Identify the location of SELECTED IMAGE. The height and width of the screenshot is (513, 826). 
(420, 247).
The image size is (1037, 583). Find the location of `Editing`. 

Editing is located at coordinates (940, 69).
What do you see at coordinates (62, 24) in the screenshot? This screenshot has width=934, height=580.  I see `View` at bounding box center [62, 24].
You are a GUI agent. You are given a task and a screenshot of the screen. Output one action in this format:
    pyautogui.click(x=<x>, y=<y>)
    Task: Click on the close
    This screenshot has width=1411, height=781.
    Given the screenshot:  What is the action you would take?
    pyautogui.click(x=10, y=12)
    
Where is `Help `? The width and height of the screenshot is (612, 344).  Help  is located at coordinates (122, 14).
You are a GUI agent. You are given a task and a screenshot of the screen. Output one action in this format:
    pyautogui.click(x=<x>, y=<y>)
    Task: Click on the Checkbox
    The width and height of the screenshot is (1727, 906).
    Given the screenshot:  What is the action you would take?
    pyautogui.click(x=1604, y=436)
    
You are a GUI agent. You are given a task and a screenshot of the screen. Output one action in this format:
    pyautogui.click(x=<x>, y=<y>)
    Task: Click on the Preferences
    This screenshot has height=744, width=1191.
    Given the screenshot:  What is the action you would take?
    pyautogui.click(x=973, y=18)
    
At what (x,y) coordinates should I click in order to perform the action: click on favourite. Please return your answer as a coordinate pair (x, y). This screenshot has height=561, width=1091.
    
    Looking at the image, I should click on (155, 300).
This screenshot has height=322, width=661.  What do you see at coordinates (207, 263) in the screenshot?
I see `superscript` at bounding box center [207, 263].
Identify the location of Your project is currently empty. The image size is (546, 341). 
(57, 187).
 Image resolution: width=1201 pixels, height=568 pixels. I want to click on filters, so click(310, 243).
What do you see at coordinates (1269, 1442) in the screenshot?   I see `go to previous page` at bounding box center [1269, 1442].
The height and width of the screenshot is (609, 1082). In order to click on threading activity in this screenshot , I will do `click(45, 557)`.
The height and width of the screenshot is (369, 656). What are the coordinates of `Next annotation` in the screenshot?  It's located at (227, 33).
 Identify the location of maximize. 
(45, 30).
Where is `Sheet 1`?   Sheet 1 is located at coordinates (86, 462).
******
[Task goal]: Extract every line in the records above that contains the string "bounding", matching it case-sensitively.

[Solution to the problem]:
What do you see at coordinates (62, 24) in the screenshot? This screenshot has width=934, height=580.  I see `View` at bounding box center [62, 24].
I see `superscript` at bounding box center [207, 263].
What do you see at coordinates (1269, 1442) in the screenshot?   I see `go to previous page` at bounding box center [1269, 1442].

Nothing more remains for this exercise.